Jean-Paul et Dédé Dintzer se passeront de marcher pour aller chercher 2 autos à Albertville (pas possible de trouver un minibus à moins de 100 km) et rejoindront le groupe au Col frontière en fin de journée.
Itinéraire élégant pour les marcheurs avec passage d'une vire câblée, le Single, avant les pistes du Val Cenis, et franchissement de nombreux petits ou gros torrents.
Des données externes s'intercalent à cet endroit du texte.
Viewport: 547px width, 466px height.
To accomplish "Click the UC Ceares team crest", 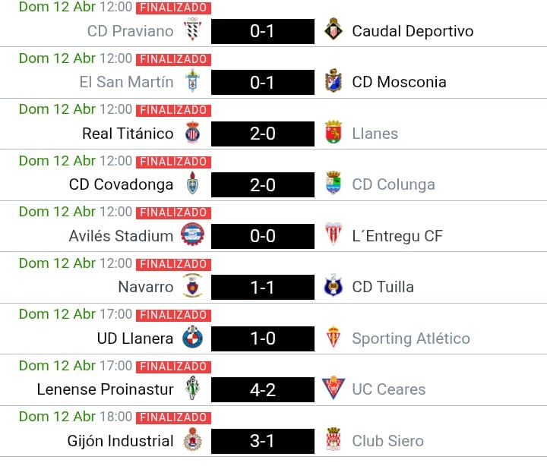I will click(x=332, y=389).
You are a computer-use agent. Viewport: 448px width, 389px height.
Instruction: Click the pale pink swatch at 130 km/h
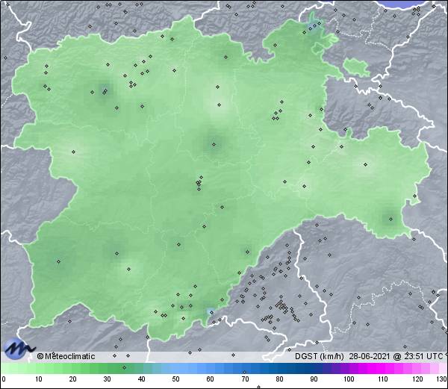coord(444,368)
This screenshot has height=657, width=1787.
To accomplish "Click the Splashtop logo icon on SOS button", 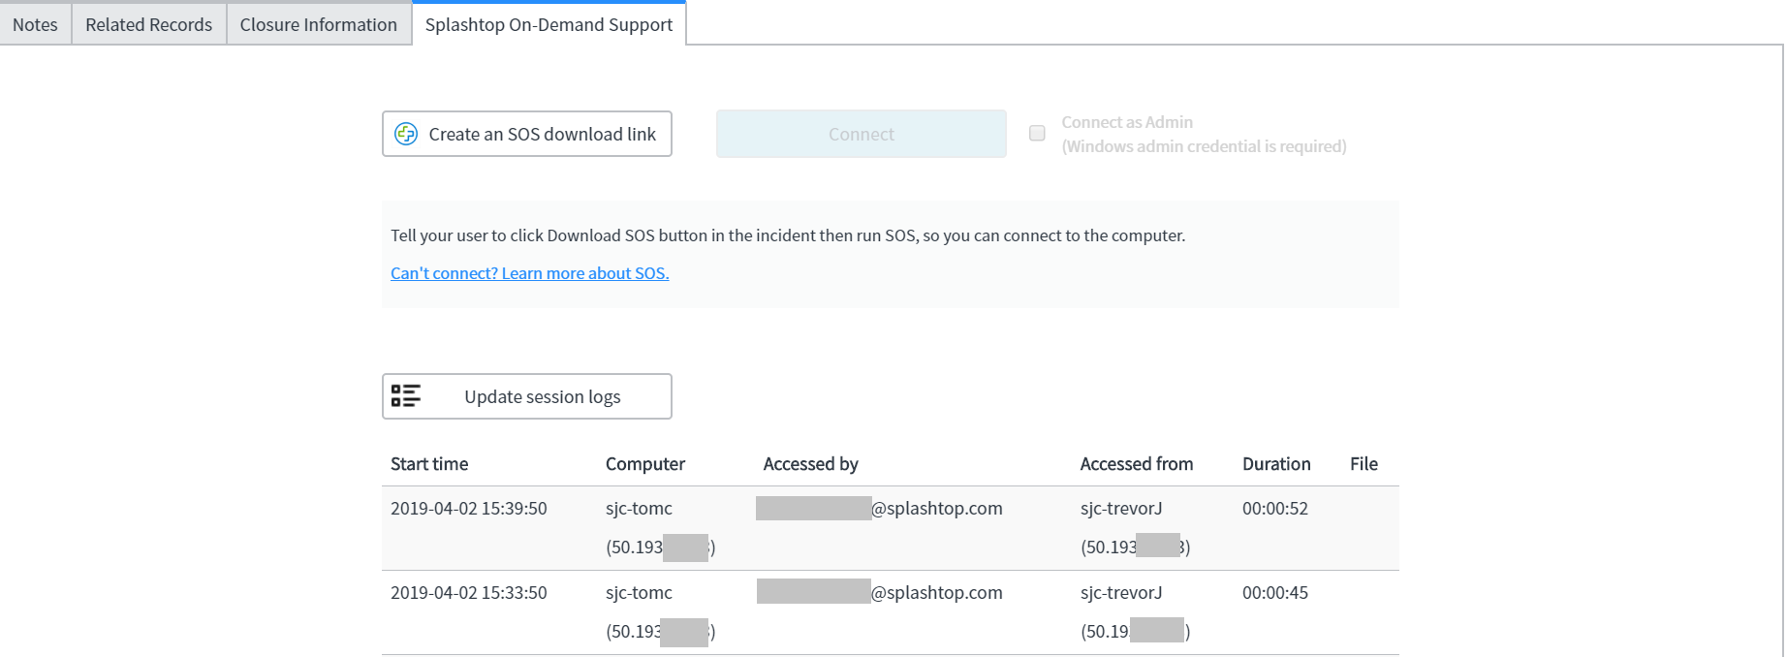I will tap(406, 134).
Réunion du groupe au bistrot du Col où la Simone, une mamie locale hors d'âge en costume du coin nous vante le Mont Cenis comme étant le centre du Monde, ..., avec une théorie plutôt révisionniste de l'Histoire des éléphants d'Hannibal, à Napoléon, puis Mr Lancia, et Yvonne de Gaulle (née Vandroux) qui serait pour quelque chose dans la décision de déplacer la frontière de quelques kms en 1947 et mettre ainsi le Lac et les fortins en territoire français. Elle exhibe aussi une photo du secteur depuis l'espace faite à dessein, parait-il, par Nicolas Pesquet en 2019.
12 Kms et près de 900 m D+ aujourd'hui.
Et le minibus ? Et les autos de remplacement ? L'histoire continue car les 2 véhicules de location ne peuvent être restitués qu'à Albertville. Encore du temps au tel pour J P et une négo pour restituer le lendemain les 2 véhicules à Albertville, changer de loueur et reprendre 2 autres autos (toujours pas un unique minibus) chez Europcar qui accepte la restitution à Belfort.
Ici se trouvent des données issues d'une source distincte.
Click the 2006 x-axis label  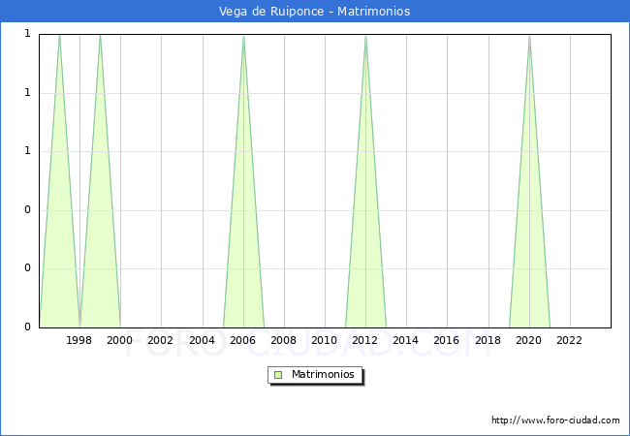tap(243, 340)
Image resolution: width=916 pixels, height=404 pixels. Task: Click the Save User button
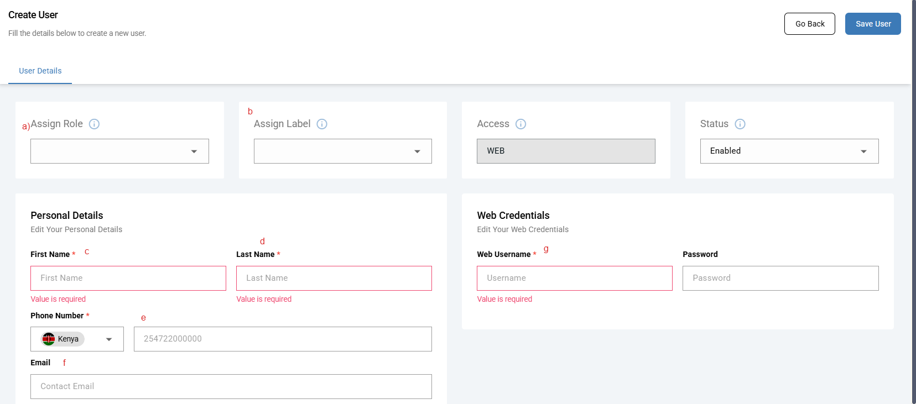point(873,24)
Ce soir on dormira dans un gîte sympa, le Toet, au bord du Lac du Mont Cenis. Enfin une excellente prestation de restauration, cuisinée par Victoria.
Et on décide de rentrer dès le jour 5 en écourtant d'une journée et simplifier les transferts délicats de la dernière étape.
2 autos confortables pour revenir sur Belfort.
Le minibus reste en Maurienne ; on aura des nouvelles dans la semaine suivante, et on organisera son rapatriement.
Mais ce n'est pas tout : apprenez que pour restituer une ou deux autos chez Europcar à la gare TGV de Meroux (ce sera fait le samedi 20 Juin), il faut s'armer de patience et enquêter. On vous donne d'abord une adresse rue de la Liberté, près de chez Guy Jacques, qui s'avère être celle d'une sorte de ferrailleur, puis le Campanile de la zone de la gare, où un minuscule bureau fantaisiste indique tout de même un numéro de téléphone en 06, pour finir dans un coin du parking de la gare où traîne un employé plutôt sympa au demeurant. Rien dans la gare même.
Ouf ! tout est bien qui finit bien.
L'équipe des seniors qui en veulent encore et encore :
Nous étions 8 : Daniel le G O (organisation impeccable comme d’habitude) , Jean-Paul le manager des crises, Christian B, Dédé D, Jean Ch, Gérard G, Jean-Marie F, Alain B.